- **Material for the task**:
"""

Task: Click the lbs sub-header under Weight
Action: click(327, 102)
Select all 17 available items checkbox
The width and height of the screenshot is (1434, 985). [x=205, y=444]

"""
"""

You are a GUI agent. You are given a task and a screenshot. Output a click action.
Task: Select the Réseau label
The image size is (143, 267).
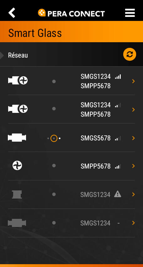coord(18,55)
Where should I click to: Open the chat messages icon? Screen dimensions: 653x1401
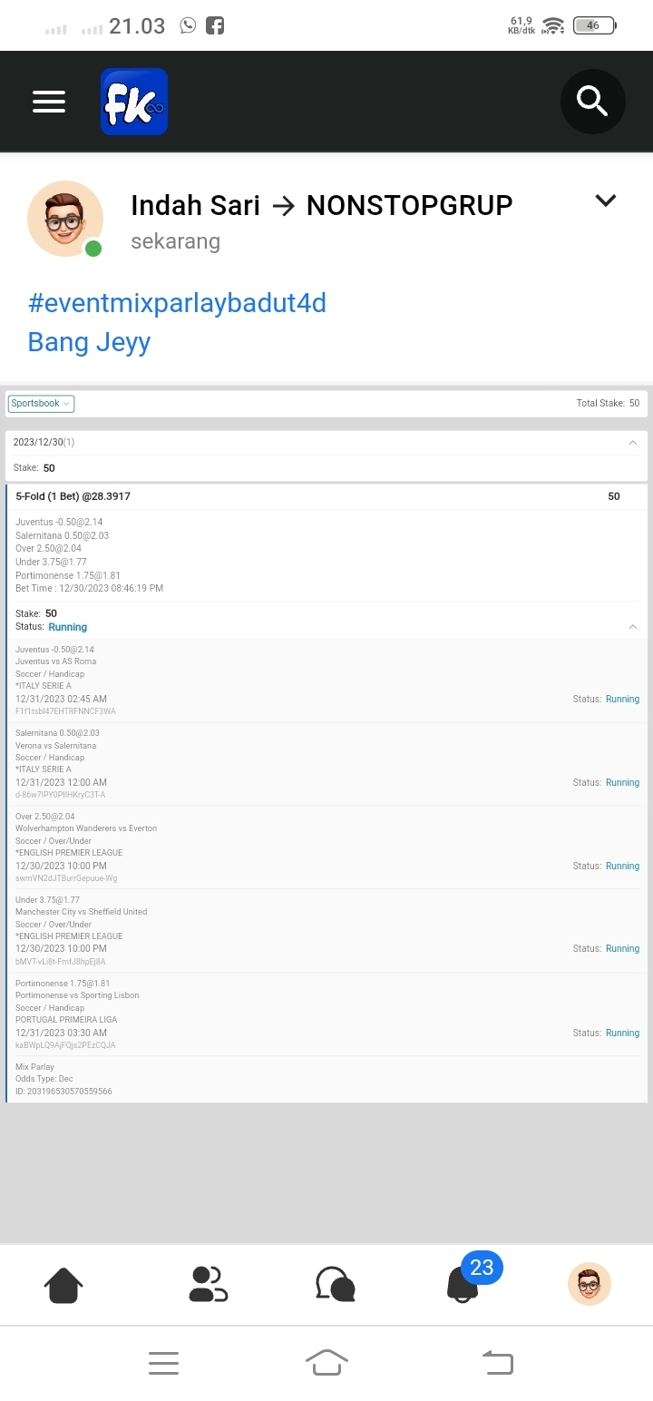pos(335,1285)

"""
"""

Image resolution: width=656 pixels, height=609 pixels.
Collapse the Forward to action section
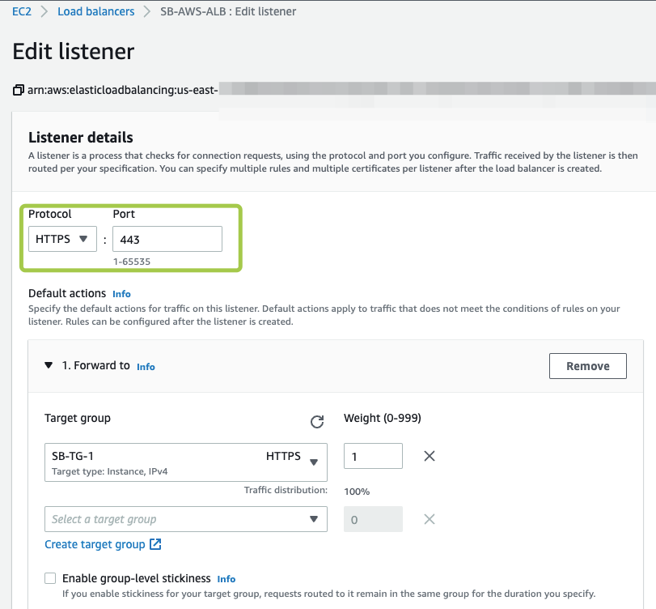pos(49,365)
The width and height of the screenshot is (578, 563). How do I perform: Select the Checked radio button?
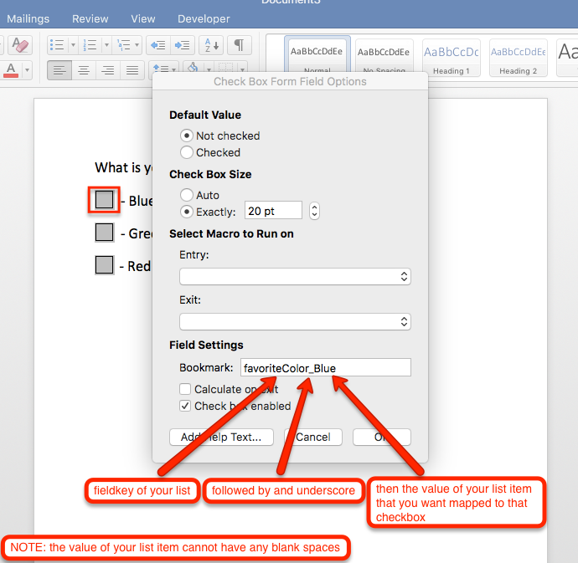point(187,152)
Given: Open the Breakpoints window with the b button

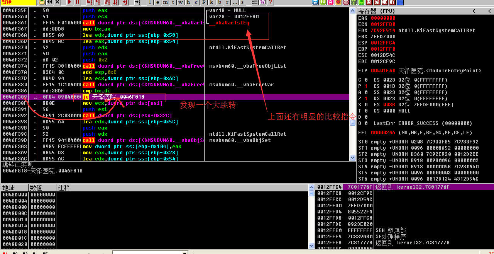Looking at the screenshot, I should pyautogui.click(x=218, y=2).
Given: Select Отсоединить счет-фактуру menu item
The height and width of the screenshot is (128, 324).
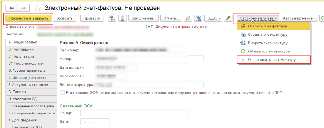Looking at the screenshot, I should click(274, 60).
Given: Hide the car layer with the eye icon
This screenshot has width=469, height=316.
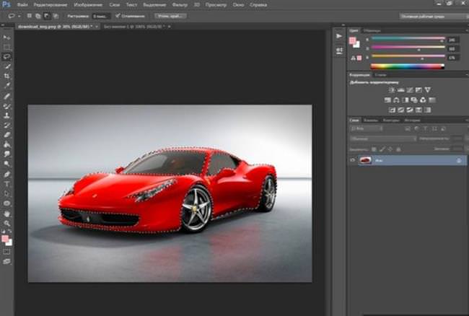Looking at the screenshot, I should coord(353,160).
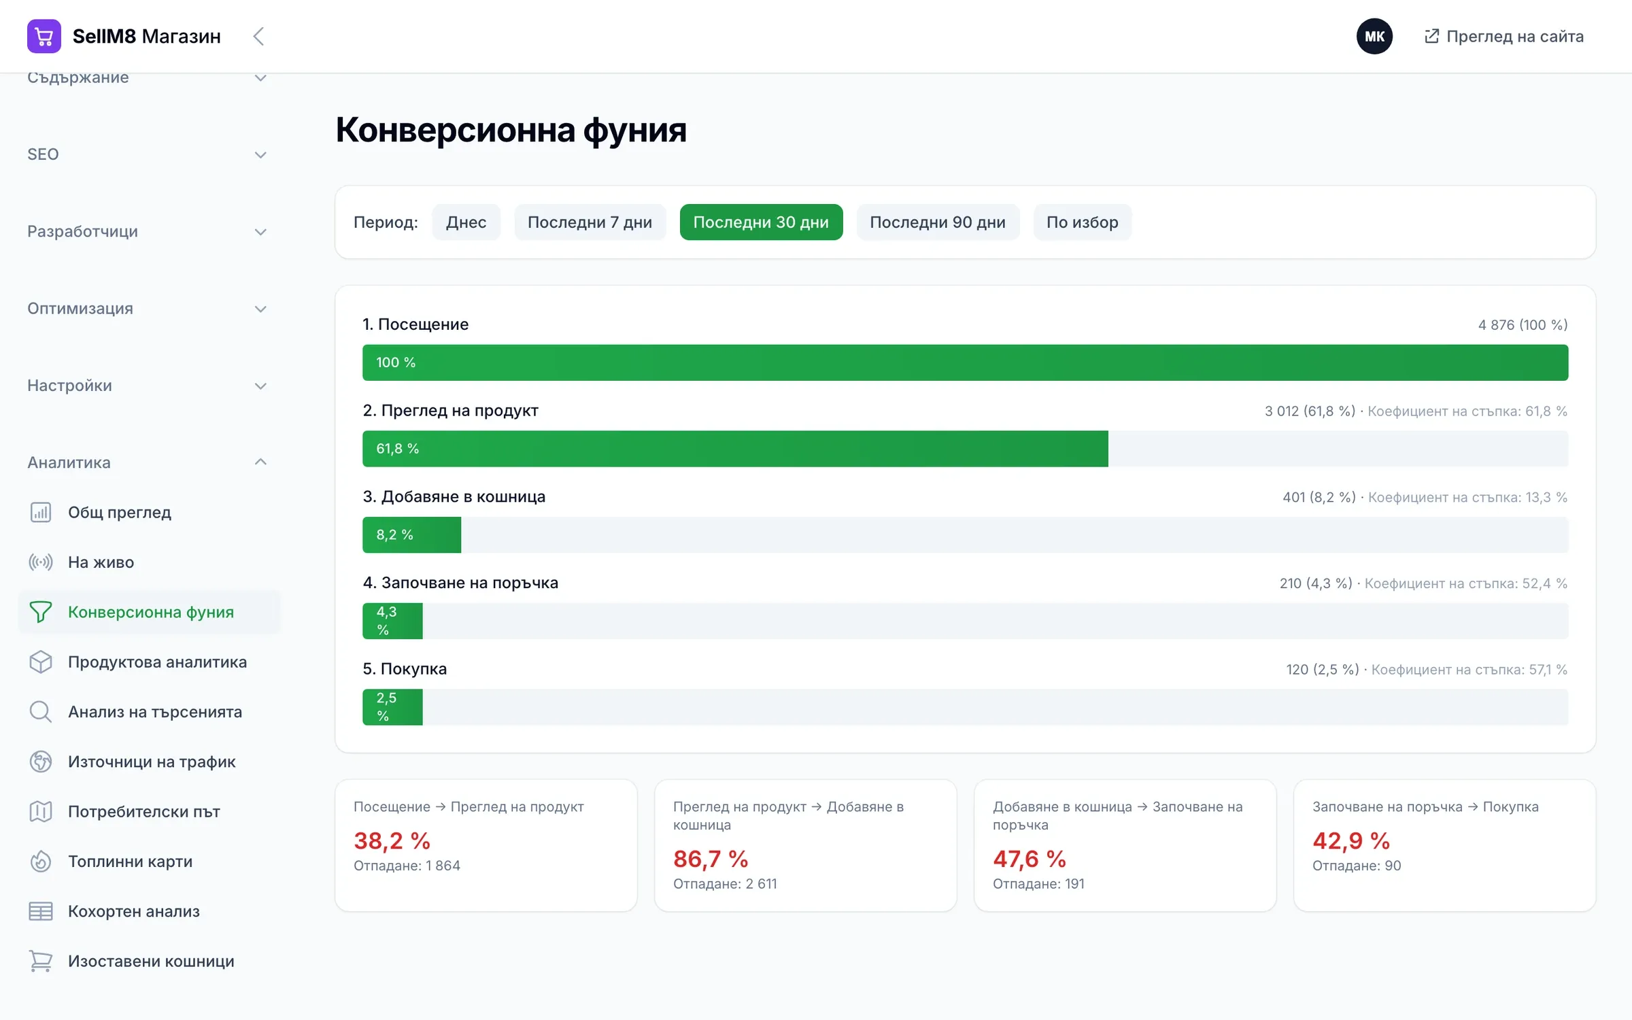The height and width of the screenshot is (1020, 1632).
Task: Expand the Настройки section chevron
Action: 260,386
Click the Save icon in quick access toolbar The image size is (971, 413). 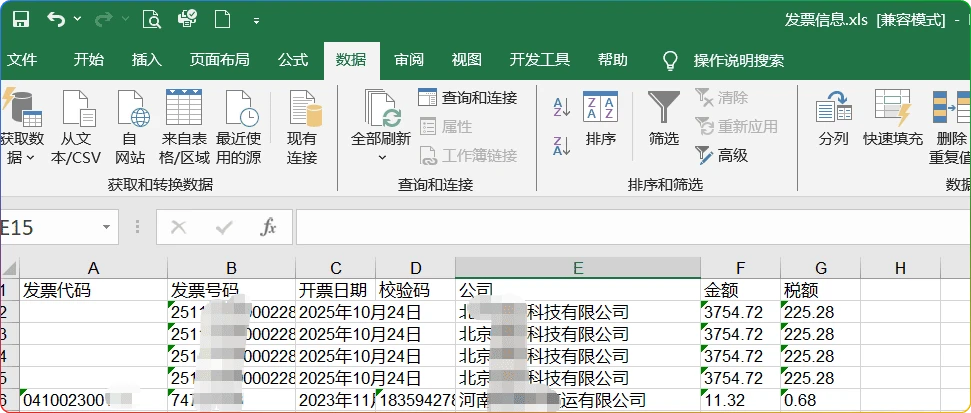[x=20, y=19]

"""

- **About this exercise**:
Respond with the exact lines above running from the one containing "The width and height of the screenshot is (578, 563)." to the one containing "Given: Hide the car layer with the eye icon", both ends kept and no pictures included.

- **Your solution**:
The width and height of the screenshot is (578, 563). How do I perform: Select the Checked radio button?
point(187,152)
Given: Open the Breakpoints window with the b button

Looking at the screenshot, I should pyautogui.click(x=218, y=2).
Given: Select Отсоединить счет-фактуру menu item
The height and width of the screenshot is (128, 324).
Looking at the screenshot, I should click(274, 60).
Given: Hide the car layer with the eye icon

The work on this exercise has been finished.